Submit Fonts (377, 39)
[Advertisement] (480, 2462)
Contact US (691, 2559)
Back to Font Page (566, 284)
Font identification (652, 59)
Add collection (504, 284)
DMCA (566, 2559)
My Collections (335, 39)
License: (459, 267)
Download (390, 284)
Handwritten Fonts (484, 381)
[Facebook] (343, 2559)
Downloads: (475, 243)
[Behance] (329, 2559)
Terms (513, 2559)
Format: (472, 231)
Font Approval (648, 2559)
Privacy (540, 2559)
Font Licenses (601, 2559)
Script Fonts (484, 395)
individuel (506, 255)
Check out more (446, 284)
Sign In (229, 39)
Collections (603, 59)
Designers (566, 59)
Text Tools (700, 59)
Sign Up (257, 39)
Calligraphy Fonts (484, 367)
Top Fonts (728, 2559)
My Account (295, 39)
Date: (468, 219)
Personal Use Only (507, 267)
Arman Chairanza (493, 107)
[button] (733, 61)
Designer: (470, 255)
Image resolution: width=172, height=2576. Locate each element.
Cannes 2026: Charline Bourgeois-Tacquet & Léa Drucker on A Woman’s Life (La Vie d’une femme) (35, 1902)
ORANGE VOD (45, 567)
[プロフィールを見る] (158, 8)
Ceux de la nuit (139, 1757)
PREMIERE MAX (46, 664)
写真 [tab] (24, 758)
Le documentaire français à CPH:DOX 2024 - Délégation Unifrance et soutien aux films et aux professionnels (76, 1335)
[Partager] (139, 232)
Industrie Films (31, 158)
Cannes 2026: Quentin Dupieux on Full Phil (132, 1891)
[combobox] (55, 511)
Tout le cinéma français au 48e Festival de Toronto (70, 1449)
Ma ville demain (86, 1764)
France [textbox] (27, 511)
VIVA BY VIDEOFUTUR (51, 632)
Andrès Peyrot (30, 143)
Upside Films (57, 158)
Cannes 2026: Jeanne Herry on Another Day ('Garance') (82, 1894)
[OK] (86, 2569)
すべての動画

- Directions
The stretch of entries above that starts with the line containing "License: (459, 267)" and goes on through the line containing "Font Licenses (601, 2559)" is to be transcribed exactly, and no other line is to be transcribed.

- Task solution
License: (459, 267)
Download (390, 284)
Handwritten Fonts (484, 381)
[Facebook] (343, 2559)
Downloads: (475, 243)
[Behance] (329, 2559)
Terms (513, 2559)
Format: (472, 231)
Font Approval (648, 2559)
Privacy (540, 2559)
Font Licenses (601, 2559)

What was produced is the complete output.